Lear Brace PhD – Director of Research and Development. Harvard University graduate studies and Postdoctoral Research Fellow in Brian Kennedy lab, Buck Institute for Research on Aging
Carolina Reis Oliveira PhD – co-founder and CEO. Biotechnology entrepreneur and Alumnus of IndieBio, the world’s leading biotechnology accelerator
Alessandra Zonari PhD – co-founder and CSO. Training in stem cell biology, skin regeneration and tissue engineering. Co-inventor of 7 patents and has published in 20 peer-reviewed papers in scientific journals.
Mariana Boroni PhD – co-founder and Head of Bioinformatics. Head of Bioinformatics and Computational Biology Lab at the Brazilian National Cancer Institute. Co-inventor of 7 patents and has published in more than 35 peer-reviewed papers in scientific journals. Juliana Carvalho PhD – co-founder. Trained in molecular biology, biochemistry and immunology. Professor of Pathology and Faculty of Medicine at the University of Brasilia. Co-inventor of 10 patents and has published in 50 peer-reviewed papers in scientific journals.
“We want to be transparent about our developmental process, and we want to empower people to take action about their health. We want to demonstrate a warmth and approachability for our customers, but never forget it’s all about the science!”
OneSkin boasts a strong team of female leaders and scientists that supplement each other with their diverse backgrounds. There are several components of OneSkin’s strategy that makes it unique as an Advanced Aesthetic’s company:
- They are the first company to target aesthetic health with topical senotherapeutics
- They have created the very first biological aging clock that is specifically for the skin and can be used to screen and validate longevity enhancing compounds
- They use state-of-the-art laboratory models to generate preclinical data, including 3D culturing of skin cells from fresh, human biopsies. This offers an unprecedented level of personalisation and data collection
- The OneSkin founders pride themselves in creating educational content that addresses skin health, aging and overall longevity. OneSkin’s connection and dedication to their customer’s go even deeper than this, as their “customer family” is consistently updated on preclinical results fresh from the lab as well as results from completed clinical trials. This data is presented in a way that helps their customers make key health decisions as well as engage and motivate them to optimise their longevity regimens.

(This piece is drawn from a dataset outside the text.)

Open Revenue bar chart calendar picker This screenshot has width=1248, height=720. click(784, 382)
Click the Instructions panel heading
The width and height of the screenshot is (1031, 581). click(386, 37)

- OneSkin’s dedication to democratising longevity goes beyond the individual human, as they are also concerned with the longevity of the planet. This is reflected by their partnerships with Zero Carbon and efforts to use environmentally friendly, green and sustainable packaging and distribution. “We are committed to environmental sustainability and protecting the planet. We constantly aim to reduce our environmental impact while creating cutting-edge, scientifically formulated topical supplements that improve the health, appearance and vitality of the skin”
As of July 2022, OneSkin has raised a total of US$ 13.3 million from two investment rounds.